Only the number is wanted: state how many lines of the data below contain the word "option".

(Stored items)
□ □ □ □ □ □ □

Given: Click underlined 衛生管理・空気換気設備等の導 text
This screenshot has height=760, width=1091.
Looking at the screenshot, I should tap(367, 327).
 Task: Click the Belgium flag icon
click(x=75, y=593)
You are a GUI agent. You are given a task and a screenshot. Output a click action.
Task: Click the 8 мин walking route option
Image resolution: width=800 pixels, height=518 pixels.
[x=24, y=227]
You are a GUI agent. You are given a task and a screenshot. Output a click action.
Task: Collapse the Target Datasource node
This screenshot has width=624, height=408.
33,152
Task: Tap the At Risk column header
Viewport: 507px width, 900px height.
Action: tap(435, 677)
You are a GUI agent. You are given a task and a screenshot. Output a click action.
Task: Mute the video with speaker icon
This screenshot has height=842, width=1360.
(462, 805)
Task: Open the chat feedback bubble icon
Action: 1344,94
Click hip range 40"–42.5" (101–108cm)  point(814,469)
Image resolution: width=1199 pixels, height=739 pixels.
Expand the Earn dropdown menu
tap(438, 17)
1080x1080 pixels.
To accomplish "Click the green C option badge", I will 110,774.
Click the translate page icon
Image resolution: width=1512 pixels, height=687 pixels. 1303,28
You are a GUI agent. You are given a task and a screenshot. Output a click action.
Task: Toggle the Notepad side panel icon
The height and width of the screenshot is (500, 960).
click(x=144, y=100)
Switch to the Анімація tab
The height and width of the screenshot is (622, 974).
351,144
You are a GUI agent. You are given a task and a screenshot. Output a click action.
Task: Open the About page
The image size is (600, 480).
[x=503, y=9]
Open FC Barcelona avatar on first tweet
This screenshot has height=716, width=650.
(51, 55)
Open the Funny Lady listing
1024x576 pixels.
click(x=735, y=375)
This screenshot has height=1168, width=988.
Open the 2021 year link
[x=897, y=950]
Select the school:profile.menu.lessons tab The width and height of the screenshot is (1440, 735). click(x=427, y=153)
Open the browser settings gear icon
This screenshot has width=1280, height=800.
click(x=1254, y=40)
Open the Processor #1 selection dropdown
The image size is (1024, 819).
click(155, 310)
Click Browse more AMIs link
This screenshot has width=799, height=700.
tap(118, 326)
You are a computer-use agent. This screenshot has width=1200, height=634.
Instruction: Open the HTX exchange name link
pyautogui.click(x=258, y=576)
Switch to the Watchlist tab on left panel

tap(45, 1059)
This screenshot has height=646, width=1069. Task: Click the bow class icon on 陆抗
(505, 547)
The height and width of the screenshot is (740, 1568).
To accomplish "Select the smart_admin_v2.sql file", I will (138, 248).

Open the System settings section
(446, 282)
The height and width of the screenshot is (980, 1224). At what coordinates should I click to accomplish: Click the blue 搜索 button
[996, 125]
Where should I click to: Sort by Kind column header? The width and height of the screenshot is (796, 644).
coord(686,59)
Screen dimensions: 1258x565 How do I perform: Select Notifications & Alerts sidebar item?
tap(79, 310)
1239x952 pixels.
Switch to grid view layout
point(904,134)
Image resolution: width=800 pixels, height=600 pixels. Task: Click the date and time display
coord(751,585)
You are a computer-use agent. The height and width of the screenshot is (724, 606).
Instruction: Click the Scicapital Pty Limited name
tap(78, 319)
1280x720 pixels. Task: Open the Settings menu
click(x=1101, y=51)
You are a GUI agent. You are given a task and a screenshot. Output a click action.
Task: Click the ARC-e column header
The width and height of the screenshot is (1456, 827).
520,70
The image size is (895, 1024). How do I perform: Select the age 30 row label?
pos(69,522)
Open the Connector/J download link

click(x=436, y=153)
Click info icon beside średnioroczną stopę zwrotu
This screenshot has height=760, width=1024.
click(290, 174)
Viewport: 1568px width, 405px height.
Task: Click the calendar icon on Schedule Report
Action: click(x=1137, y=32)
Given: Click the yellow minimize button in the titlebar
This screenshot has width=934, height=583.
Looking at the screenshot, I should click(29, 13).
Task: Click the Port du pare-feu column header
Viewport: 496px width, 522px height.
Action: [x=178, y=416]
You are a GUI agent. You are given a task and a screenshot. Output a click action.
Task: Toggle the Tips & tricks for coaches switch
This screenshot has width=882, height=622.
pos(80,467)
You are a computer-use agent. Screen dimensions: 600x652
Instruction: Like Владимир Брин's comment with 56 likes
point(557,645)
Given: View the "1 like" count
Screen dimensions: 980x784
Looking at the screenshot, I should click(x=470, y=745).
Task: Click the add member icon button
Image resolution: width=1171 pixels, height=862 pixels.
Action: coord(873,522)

□ □ □ □ □ □ □

- [Response]: 2